Start of Block

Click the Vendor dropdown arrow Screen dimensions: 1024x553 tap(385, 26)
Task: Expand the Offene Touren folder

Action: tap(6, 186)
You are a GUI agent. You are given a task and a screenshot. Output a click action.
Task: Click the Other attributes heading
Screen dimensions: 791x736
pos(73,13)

End of Block
Start of Block

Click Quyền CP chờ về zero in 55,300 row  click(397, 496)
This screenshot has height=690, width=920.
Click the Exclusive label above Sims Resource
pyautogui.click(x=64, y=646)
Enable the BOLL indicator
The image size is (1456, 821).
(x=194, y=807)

End of Block

## [ASSIGNMENT]
Wherever the word "screenshot" appears in the records above, copy that line.

## [COMPLETED TASK]
You are a GUI agent. You are given a task and a screenshot. Output a click action.
This screenshot has height=690, width=920.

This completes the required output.